Manfred Weber zum Fremdschämen

In der ZDF-Sendung „Was nun, Europa“ hat Manfred Weber (CSU), der Spitzenkandidat der EVP für das Europaparlament, auf die Frage, ob er sich mit den Stimmen von Orbán und Fidesz zum Präsidenten der Kommission der EU wählen lassen würdegeantwortet:

„Dann werde ich das Amt nicht annehmen, weil ich nicht von Rechten gewählt werden will. Ich will von der Mitte heraus ambitioniert in die Zukunft gehen. Ich will klar machen, dass die Mitte das Dominante ist, weder von links, von Kommunisten, noch von rechts, von Nationalisten.“

Nun, ob er in einem solchen Falle das Amt nicht annehmen würde, lassen wir mal dahingestellt. Wir werden es ja sehen. Entscheidender ist dies: Was genau Weber unter der „Mitte“ versteht, blieb ebenso offen, wie er vor kurzem auch nicht weiter erläuterte, welche „europäischen Werte“ genau er meinte, die er „global durchsetzen“ wolle. Eigentlich konnte er nur die freiheitlichen Werte gemeint haben, doch eben diese werden schon seit längerem weder von seiner Partei, noch von der CDU, der SPD, den Grünen und schon gar nicht von der Partei Die Linke hochgehalten. Selbst die Liberalen sind nicht dadurch aufgefallen, das Recht auf Freiheit und Selbstbestimmung der Bürger und der Völker leidenschaftlich verteidigt zu haben.

Und wie steht Orbán zur Freiheit? Jedenfalls ist es nicht nur reichlich vermessen, sondern eine bodenlose Frechheit, den Antikommunisten des Totalitarismus zu bezichtigen, indem man ihn in eine Reihe mit den Kommunisten stellt. Marxistisch-leninistische Ideen kommen vielmehr auffallend oft von einer Seite, auf der Weber nun offenbar um Stimmen wirbt. Kühnerts Enteignungsfantasien, von denen auch die Grünen angetan sind, sind keine harmlosen Spinnereien. Webers Auftritt gegenüber Orbán ist auch deshalb eine Beleidigung, weil Ungarn vor dreißig Jahren eine ganz entscheidende Rolle dabei spielte, den Eisernen Vorhang durchlässiger zu machen. Ungarn brachte damit einen Stein ins Rollen, wofür gerade wir Deutschen dankbar sein sollten.

Das selbstverschuldete Dilemma der europäischen Christdemokraten

In der österreichischen Kleinen Zeitung hatte Orbán das selbstverschuldete Dilemma der europäischen Christdemokraten angesprochen und eindringlich vor den Folgen gewarnt:

„Was geschieht? Die Christdemokraten in Europa, aber ganz besonders in Deutschland entwickeln sich nach links.
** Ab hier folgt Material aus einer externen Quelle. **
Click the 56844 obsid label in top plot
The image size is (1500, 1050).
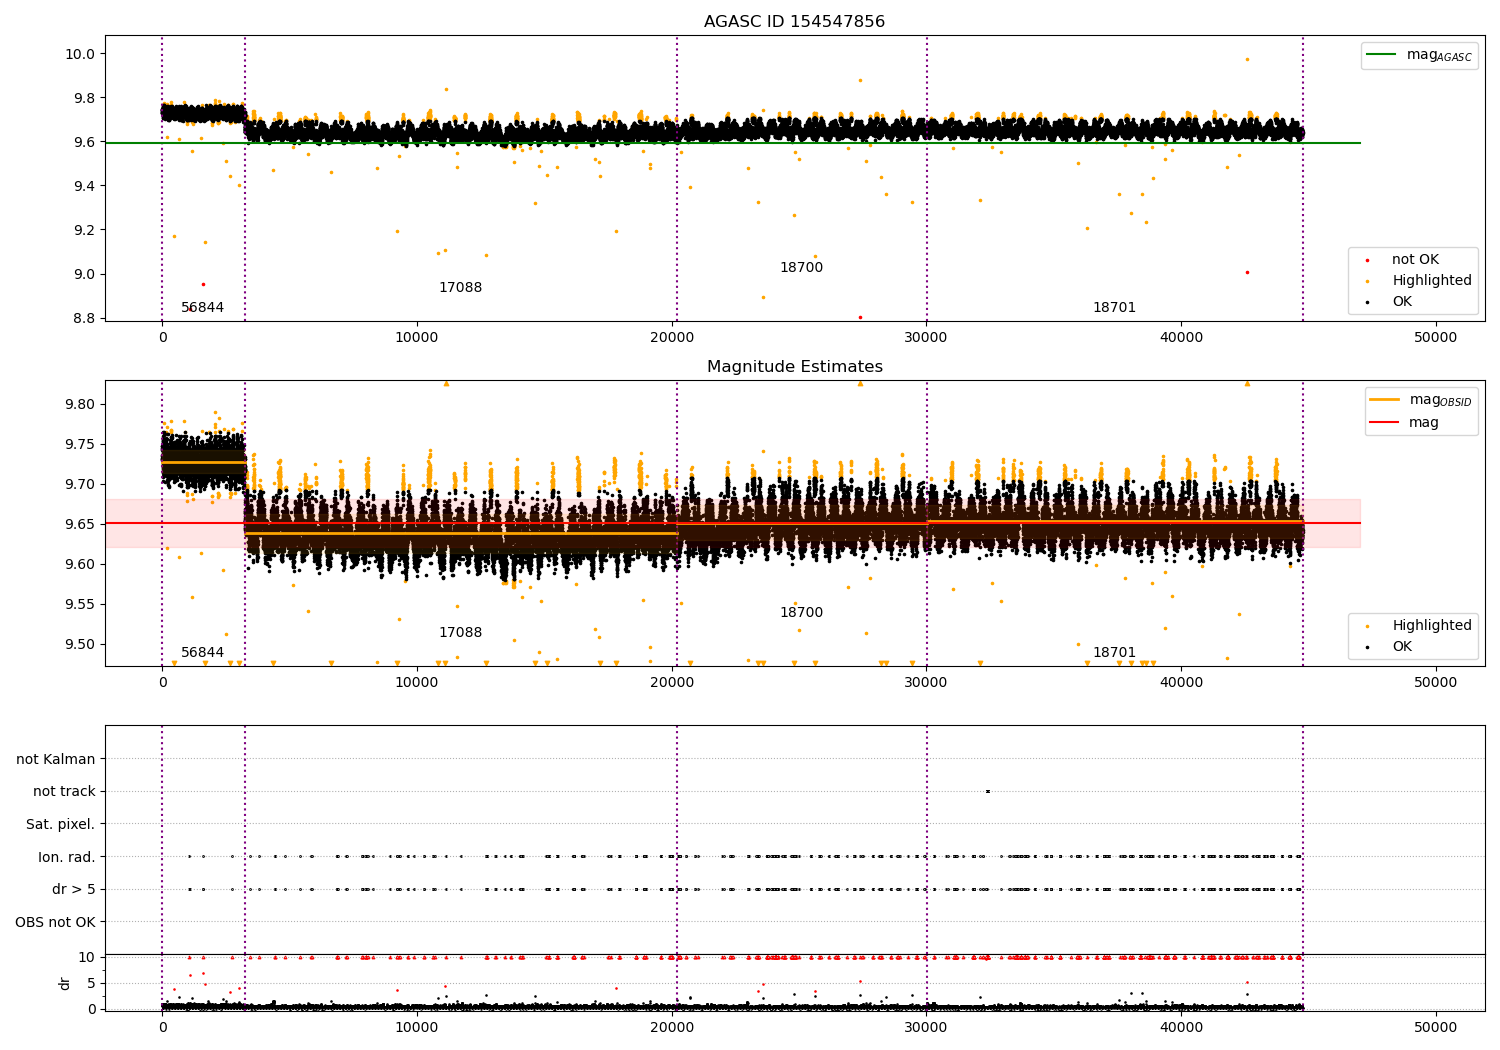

Wenn das so weitergeht und sie immer wieder Koalitionen mit Linken, mit Sozialisten eingehen, dann müssen sie Kompromisse eingehen, und sie verlieren ihre Identitäten und ihre Werte. […] Die Europäische Volkspartei will nach links gehen. Das wird zwei Folgen haben: Zum einen werden sie ihre Identität verlieren. Zum anderen werden sie wirtschaftlich gesehen ein sozialistisches Europa bauen, das die internationale Wettbewerbsfähigkeit verliert.“

Was immer man auch von Orbán halten mag: Diese Aussagen sind kein bisschen „nationalistisch“ oder „rechtspopulistisch“. Tatsache ist, dass führende Unionspolitiker inzwischen ganz offen darüber nachgedacht haben, mit den SED-Nachfolgern eine Zusammenarbeit einzugehen. Das ist ein Tabubruch sondergleichen, den ich hier schon thematisiert habe, den aber kaum jemanden aufzuregen scheint. Auch habe ich hier darauf hingewiesen, dass die Unionsparteien ihre eigene Politik desavouieren. Was sie sich davon versprechen, bleibt ganz alleine ihre Geheimnis.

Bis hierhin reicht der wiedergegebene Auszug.